Let’s look at one more example (Fig. 15), this time over a four bar I–V–VIm–IV progression. Keep in mind that this passage is played using only the notes from Fig. 11 and Fig. 12 above!

Notice how each bar primarily uses chord tones from the triad shapes we’ve been discussing, but a few non-chord tones are thrown in to make the melody more interesting.

The first measure is just a big arpeggio. But wait! The F# and E are not chord tones! Correct. However, the melody moves consistently in one direction as an arpeggio, so we’re going to include all of it. It's also worth noting that if we account for all the notes in the arpeggio, it’s an Em9 chord, which sounds great when played over a G major triad.

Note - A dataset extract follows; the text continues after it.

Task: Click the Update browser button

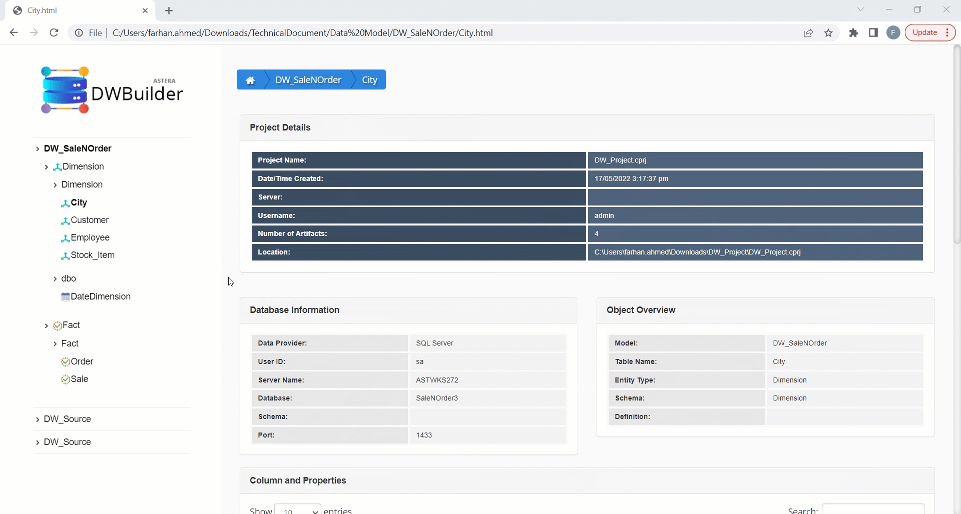Action: 924,33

The end of the first measure uses an enclosure to resolve to the first beat of measure two. Check out how the enclosure starts over the G major chord, and resolves as the chord changes to D. When you solo, you should always be thinking about where you’re headed and set up resolutions before the chord changes. The second measure uses a similar arpeggio/enclosure approach, but in the opposite direction.

I also highlighted two sections as Phrase A and Phrase B. These phrases are similar in that they start with two descending steps followed by a descending leap. Phrase B mimics Phrase A, but is a step higher so the resolution lands on a C, highlight the chord change.

Phew! Analysis can be exhausting. But hopefully by this point you're beginning to see where these chord shapes and their adjacent non-chord tones lie on your fretboard. On your own, find similar patterns on the neck surrounding the 1st and 2nd inversions of the G triad, as shown in the second and third lines of Fig. 9, and following the same steps we took in Figures 10 through 13.

Triad Patterns

Finally, I’m going to introduce one more concept: how to use these triad shapes to get up and down the fretboard.

In the composed solo from my previous lesson, we shifted positions every four measures. This approach isn't used exclusively for the purpose of the exercise—it also adds excitement via ever-higher pitches. But sometimes you want to move up and down the neck throughout your solo, and we can use triads to create more interesting lines.

Let’s take a simple ascending line, Fig. 16, moving from a G chord to a D chord.

Now let’s harmonize each note with the other two notes of its triad, relative to the key of G major (Fig. 17). You end up with a series of 1st inversion triads on the top four strings.

Finally, let’s play these triads with an arpeggio pattern moving up the neck (Fig. 18).